Task goal: The records that follow should be copied out exactly, pictures excluded.

Information shown:

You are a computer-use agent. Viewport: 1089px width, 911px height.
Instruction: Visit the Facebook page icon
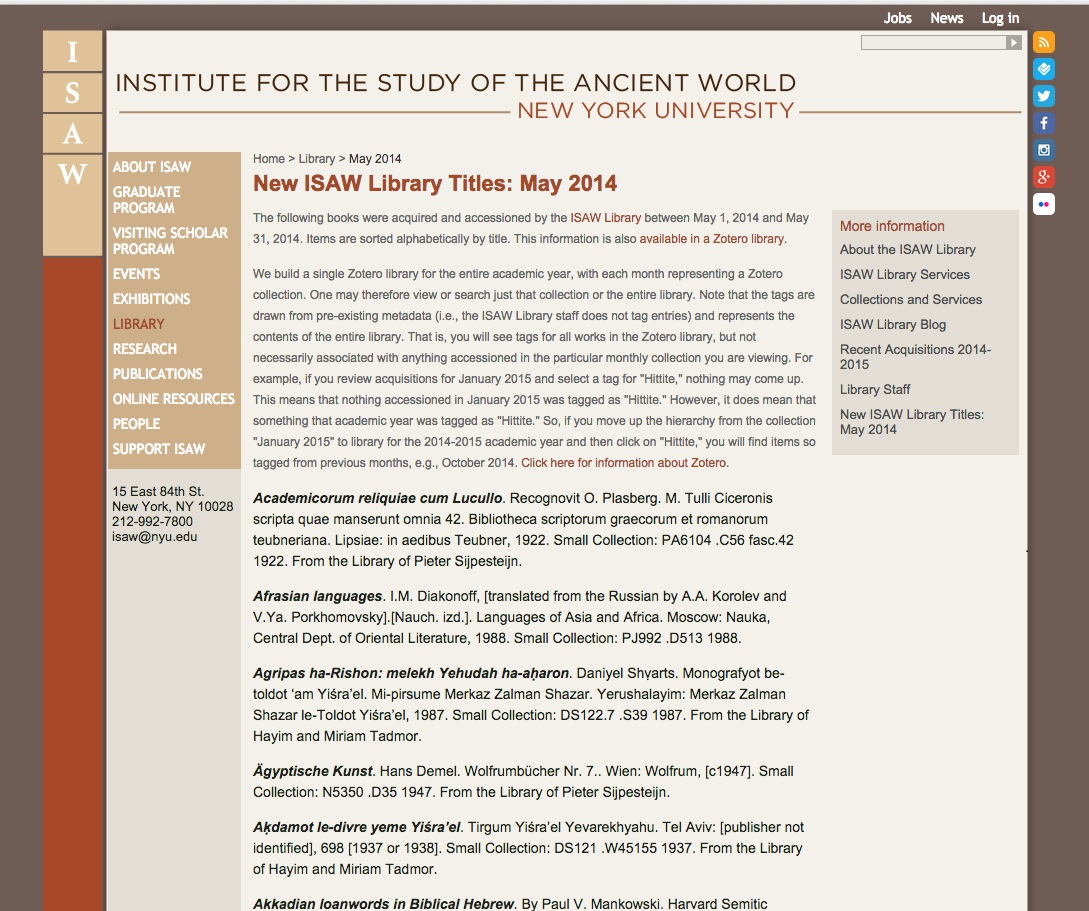[1044, 123]
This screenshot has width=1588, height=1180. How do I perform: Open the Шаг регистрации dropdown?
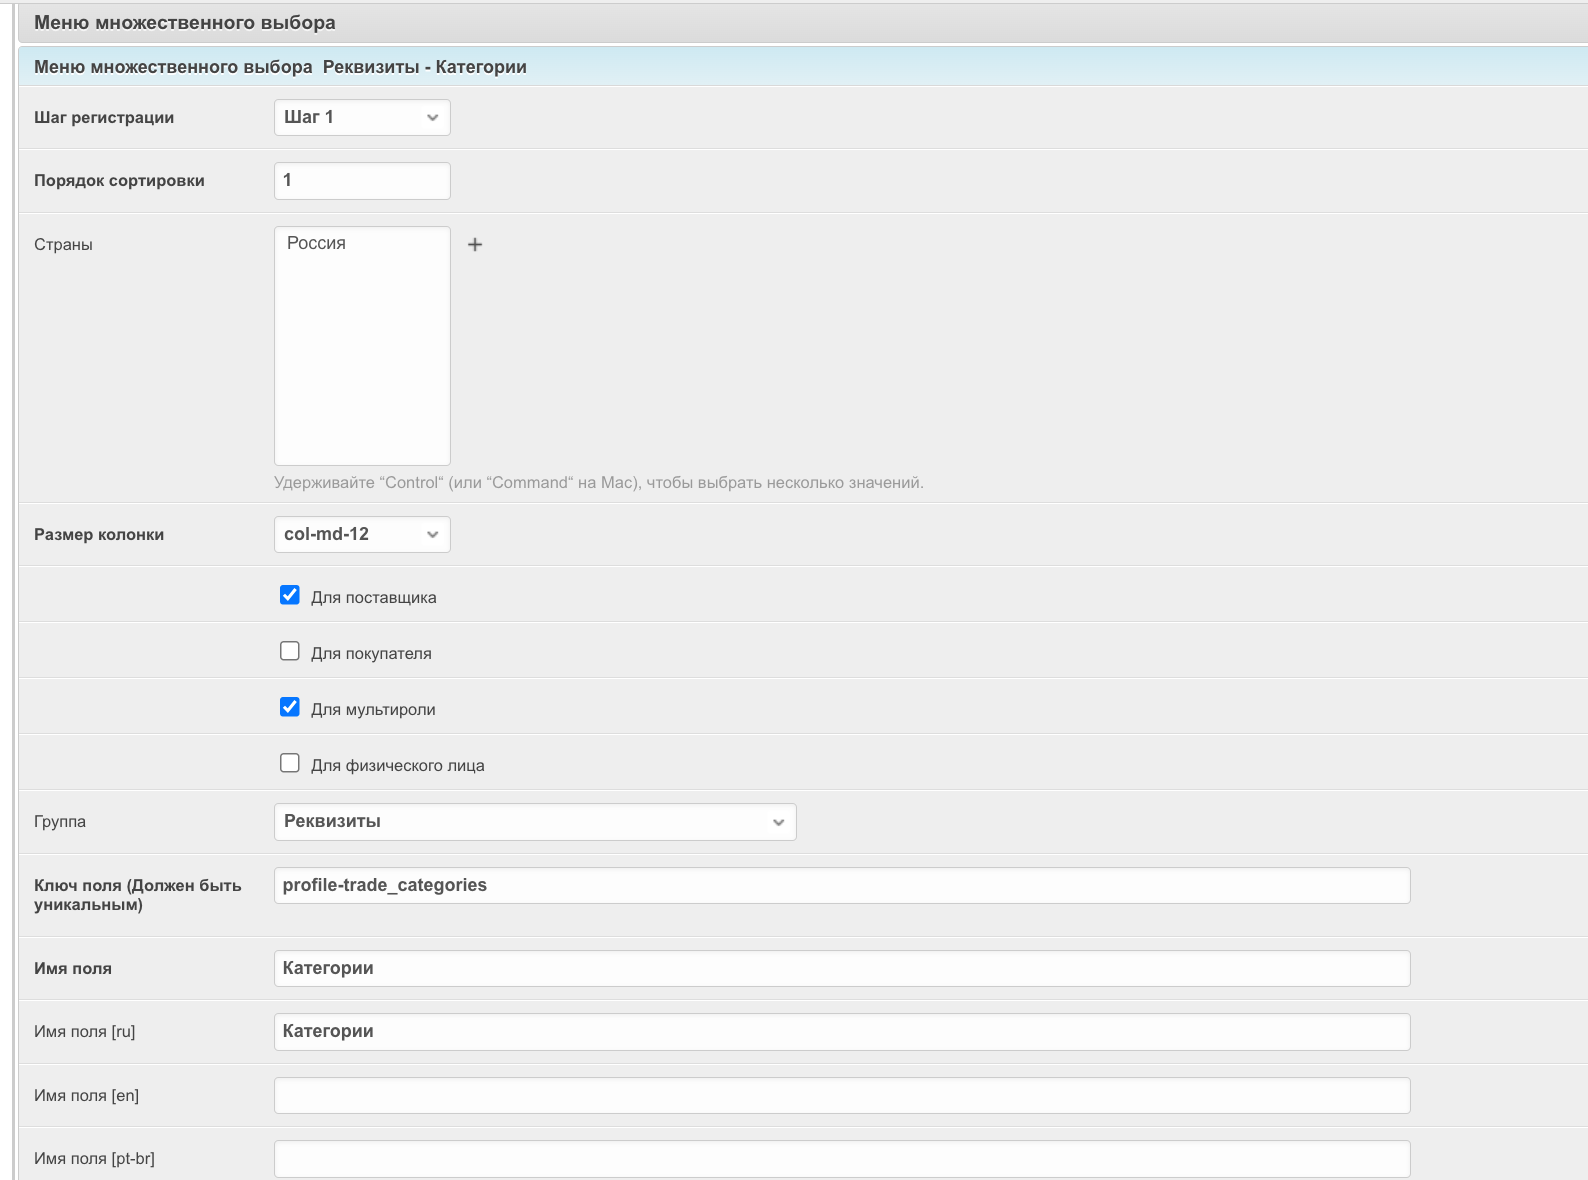point(362,117)
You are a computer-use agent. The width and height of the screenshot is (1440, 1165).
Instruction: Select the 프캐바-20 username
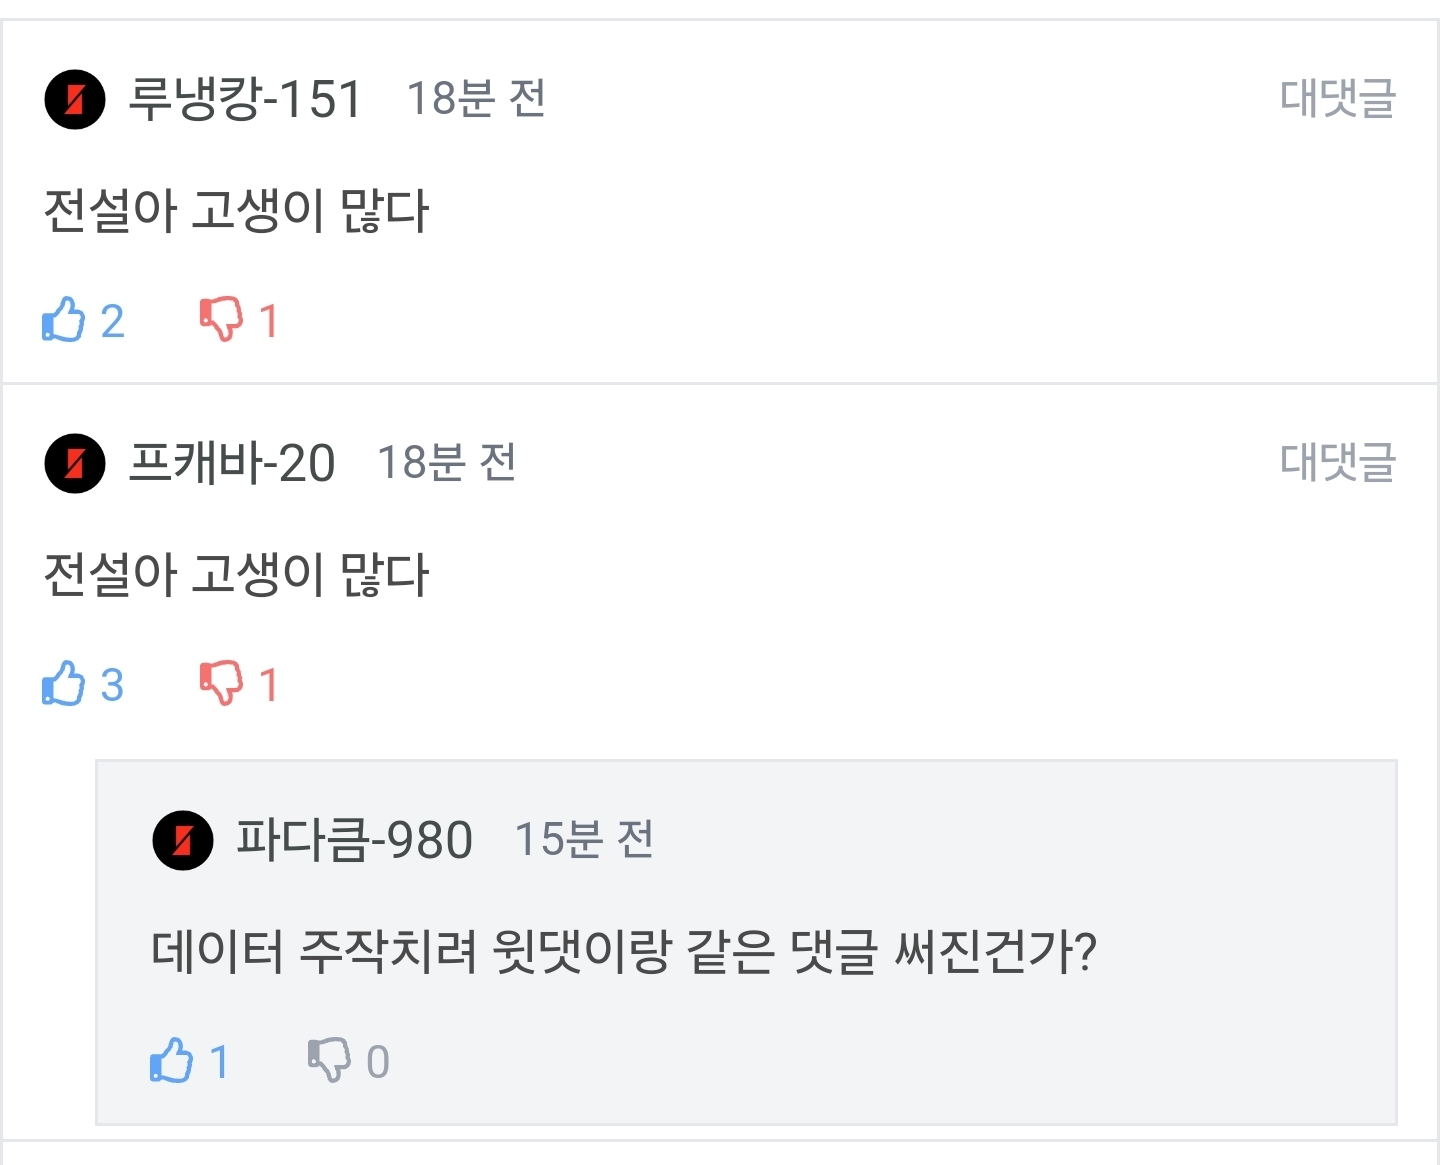click(x=232, y=463)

Result of the exercise:
You are a computer-use agent. Viewport: 1089px width, 911px height.
Instruction: Visit the Facebook page icon
[1044, 123]
This screenshot has width=1588, height=1180. How do I perform: Open the Шаг регистрации dropdown?
point(362,117)
You are a computer-use agent. The width and height of the screenshot is (1440, 1165).
Instruction: Select the 프캐바-20 username
click(x=232, y=463)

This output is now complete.